夫婦のあり方も変わっていく

「夫婦」に関するマインドリセットも重要です。

熟年離婚という言葉を耳にします。熟年といっても、最近は「高齢離婚」といったほうが実情に合っているように私には思えます。40~50代より、たとえば夫が定年退職になってとか、年金をもらい始めてから離婚する方が多いように感じるからです。

理由としてはいくつかありますが、まず、法律が変わって、離婚後に夫婦で年金が分割されるようになったことがあります。いまは厚生年金+基礎年金の半分の金額をもらえるようになり、離婚した妻でもある程度生活を維持できるようになりました。

財産分与もわりと認められることが多いようで、持ち家を売って財産を2分割にするようなことも可能になりました。
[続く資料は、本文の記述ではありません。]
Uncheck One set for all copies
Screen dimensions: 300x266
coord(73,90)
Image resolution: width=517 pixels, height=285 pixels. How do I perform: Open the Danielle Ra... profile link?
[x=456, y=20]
さらに昔と比べ、60代を越えた女性でも働くことができる場も増えています。

こうした社会の変化によって、女性が離婚したあとでも食べていけるようになり、「嫌なものをいつまでもがまんする必要はないよね……」という考え方に世の中が変わってきています。

「つかず離れず婚」のすすめ

夫の定年後、子どもは独立し、夫婦2人の生活が始まります。それまでは互いに仕事や友人関係、趣味などで、一部を共有するだけだったのが、急に一日中、常時顔を合わせる状態になるなどして、多くの場合、女性のほうが先に音を上げます。

その結果、熟年離婚に至るケースがたくさんあります。それぞれに言い分はあるとして、結局は「一日中一緒にいる」という状態があまりよくないのです。

私もいくつかの著書に書いているのですが、これにはまず、「つかず離れず婚」をおすすめしたい。

一日中一緒にいれば、どんな相手でも欠点やあらが見えてきますし、嫌になってしまいがち。ですから、つかず離れず、意図的に一緒にいる時間を減らすことで、夫婦関係をよくするという考え方です。

わりと、それでうまくいっている家庭は多いですし、場合によっては、その先に、離婚をせずに「別居する」という選択肢を採る夫婦もあるようです。

後半生に差し掛かったら、夫婦というものをもう一度考え直してみる。こうしたマインドリセットも大事だと思います。

年をとったら「with」を生きる

老年医療に長年携わってきた医師として、私がみなさんにぜひマインドリセットしてほしいと考えているのは、「病気」についてです。

日本人はまじめすぎるのか、健康診断の検査データでちょっとした異常値があると、その全部を「正常値にしないといけない」と思い込んでしまうところがあります。あるいは、何かしらの病気が見つかったら、「直ちに治さないといけない」と考えてしまいます。